Solvation of kafirin is required prior to the application of the various technologies used for kafirin

film and microparticle formation. The solvent used for kafirin solvation affects the viscosity and

sometimes the secondary structure of the protein, resulting in changes to the functional properties

of the bioplastic material (8). Like kafirin extraction, the most common solvents for kafirin solvation

are aqueous ethanol and glacial acetic acid. Glacial acetic acid is considered a better solvent for

kafirin than aqueous ethanol (60) and this has also been shown for zein (72).

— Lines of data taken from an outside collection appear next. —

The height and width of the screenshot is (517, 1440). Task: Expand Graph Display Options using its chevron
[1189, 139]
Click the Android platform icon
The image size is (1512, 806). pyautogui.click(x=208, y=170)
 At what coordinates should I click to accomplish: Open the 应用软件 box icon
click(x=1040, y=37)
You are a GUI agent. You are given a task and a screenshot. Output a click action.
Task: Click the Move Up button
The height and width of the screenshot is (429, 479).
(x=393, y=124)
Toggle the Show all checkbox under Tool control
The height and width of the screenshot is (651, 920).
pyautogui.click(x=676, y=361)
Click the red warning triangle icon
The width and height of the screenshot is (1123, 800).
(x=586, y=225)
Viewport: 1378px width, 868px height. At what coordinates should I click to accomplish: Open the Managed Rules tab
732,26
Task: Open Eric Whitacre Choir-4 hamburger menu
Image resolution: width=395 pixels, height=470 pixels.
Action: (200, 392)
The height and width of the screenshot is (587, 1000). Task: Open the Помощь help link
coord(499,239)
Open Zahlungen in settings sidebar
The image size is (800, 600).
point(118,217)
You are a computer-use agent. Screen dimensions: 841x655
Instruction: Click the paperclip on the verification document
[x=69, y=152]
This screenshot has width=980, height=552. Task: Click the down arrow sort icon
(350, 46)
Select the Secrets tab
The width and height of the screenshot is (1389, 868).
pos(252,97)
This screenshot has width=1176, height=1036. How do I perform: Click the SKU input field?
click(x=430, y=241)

Zein behaves as a

polymer in aqueous ethanol but fully dissolves in glacial acetic acid, becoming protonated and more

unfolded, thus exposing a greater surface area for hydration and solvation (72). The same may be

true for kafirin. Improved kafirin solubility was given as the reason for improved kafirin film

functional properties when films cast from glacial acetic acid were compared to those of kafirin films

cast from aqueous ethanol (60). With kafirin microparticle preparation, microparticles of different

size and morphology were formed when different solvents were used (61). Microparticles made by

simple coacervation from aqueous ethanol were small (1-3 µm), smooth spheres with few internal

holes, whereas those made by the same method but using glacial acetic acid as the initial solvent,

were larger (1-10 µm) spheres, with a rough surface and many internal holes.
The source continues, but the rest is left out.